Maine premiere of “Outsider” film, panel discussion at the Waldo, Aug. 15
WALDOBORO — The historic Waldo Theatre, in Waldoboro, is honored to announce the Maine premiere of Outsider on Thursday, Aug. 15, at 5:30 p.m. Outsider, a 40 minute award-winning documentary, addresses both the tragedy and redemption that can result from mental illness. This complex landscape becomes personal as we learn about Maury Ornest, whose life encompassed baseball, schizoaffective disorder and art. Directed by Ted Haimes and produced by Ted Haimes and Nicole Lucas Haimes, Outsider won the Audience Award for best short at Montclair Film Festival.
After Maury died at age 58 from heart disease, his sister Laura discovered 1,400 original paintings in his home studio and multiple storage units, along with thousands of pages of journals. Outsider recounts the story of a gifted baseball player whose lifelong battle with severe schizoaffective disorder began with a psychotic break in his early twenties.
Through Maury’s drawings and vibrant, whimsical paintings, interviews with family members, and extensive reflections in his thousands of pages of journals (voiced by actor/author Gary Gulman), Outsider demonstrates the power of creative expression to sustain one’s humanity.

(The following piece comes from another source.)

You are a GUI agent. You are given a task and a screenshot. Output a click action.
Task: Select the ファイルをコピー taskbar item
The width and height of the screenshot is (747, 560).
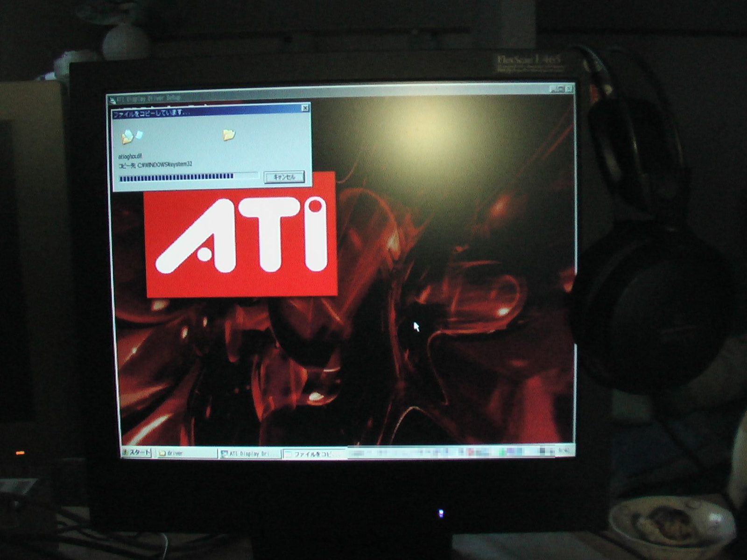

The film demonstrates the deep loneliness that can burden those with serious mental illness when thoughts and emotions are out of one’s control. Outsider also reveals the many challenges faced by caregivers and family members when their loved ones’ behaviors can be volatile, disturbing and hard to predict.
We will invite the audience to engage with a panel of extraordinary people whose work and mission is to provide healing, hope and connection to the community.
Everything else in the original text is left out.